新入社員研修中に「うつ病」! 新卒社員のその後
■うつ病の原因が缶詰研修にある!?
「新型うつ病が20代に多いとは聞いていましたが、まさか新入社員研修中に発症するとは思ってもいませんでした。しかも、休職期間が1年を過ぎても自ら辞めようという気配はない。辞めてもらうのに苦労しました」
新型うつとは、別名未熟性うつとも言われ、仕事をしている時など特定の環境下にいる際にうつ症状が出ます。一方、仕事が終わる5時以降やプライベートの時は正常に戻るというやっかいな疾患です。大手消費財メーカーに新卒入社したA(22)が「抑うつ」と記載された診断書を持参したのは3カ月間の研修終了直後のことでした。面食らった上司は人事部に連絡。人事部員が本人を伴い主治医に面会した話を聞いて人事部長は驚きました。
「発症の原因が研修にあると言うのです。当社は3カ月間、土日以外は同期と寝泊まりする缶詰研修を行うのですが、それが本人にはだいぶこたえたらしい。とくに、これまで親にも怒られたことがないような厳しい叱責を講師に受けたことで相当のショックを受けたようだ、と言うのです。話を聞いてこれではダメだ、すぐにも辞めさせるべきだと思ったのですが、病気と診断された以上休ませるしかありませんでした」
休職中のAを人事部員がフォローすることになりました。3カ月後、その部員から「海外旅行中の本人から電話があり、すこぶる快調なので職場復帰したいと言ってきましたがどうしましょうか」と相談を受けました。人事部長は「何だ、それは」と思ったが、半年後に復職させることに。ところが、復職後2週間で再び発症。2回目の休職に入ったのです。それとなく退職を勧めたのですが、本人は応じる気はなく1年が経過しました。

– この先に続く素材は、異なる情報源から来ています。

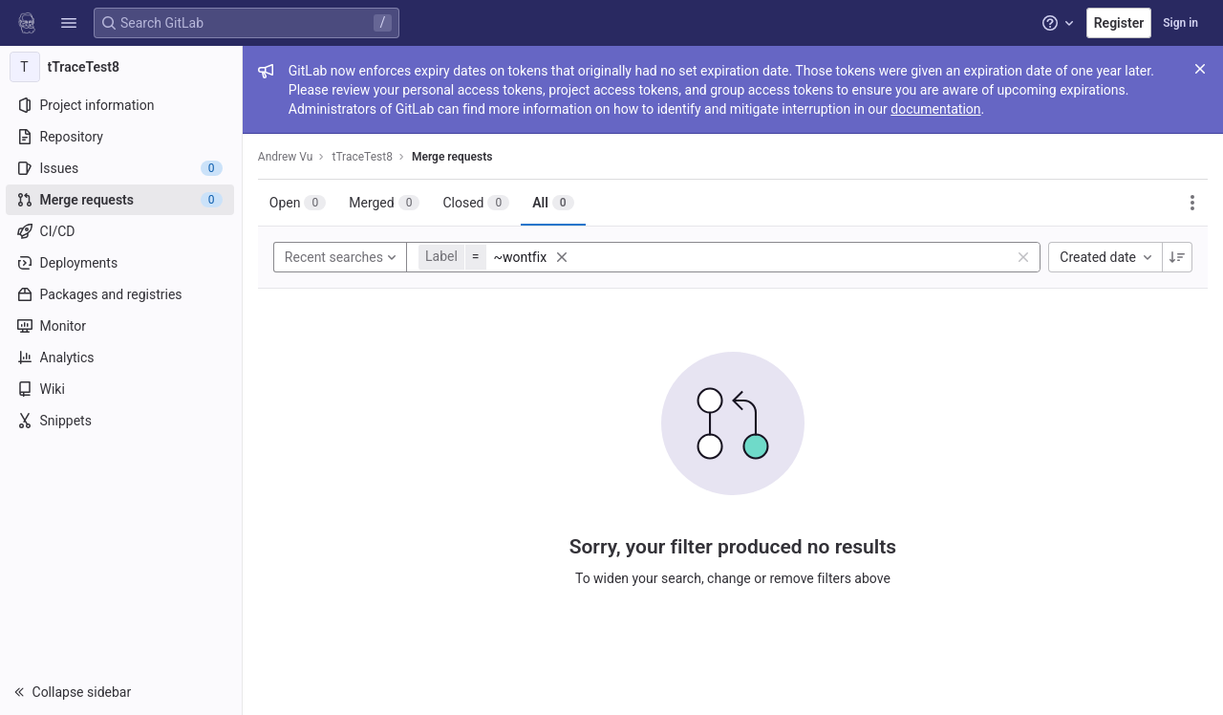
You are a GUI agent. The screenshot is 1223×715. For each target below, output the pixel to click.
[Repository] (122, 136)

「スキルや知識を持つベテランならともかく、何の貢献もしていない新人をこれ以上置いておくわけにいきません。そこで秘策を打つことにしたのです。本人には復職を前提に休職期間中に好きな時間に会社に来て、自分の好きな勉強をしてもよいことにしました。ただし、それも続けられない場合は『退職します』と一筆を書いてもらうことにしたのです」
Aの机は人事部内の最も多忙な国際人事室に置かれました。最初の頃は、Aは外国人社員の間で飛び交う英語や忙しく動き回る人事部員を呆然と眺めていましたが、そのうち出てこなくなりました。後日、Aから退職届が送られてきたそうです。
※本連載は書籍『人事部はここを見ている!』(溝上憲文著)からの抜粋です。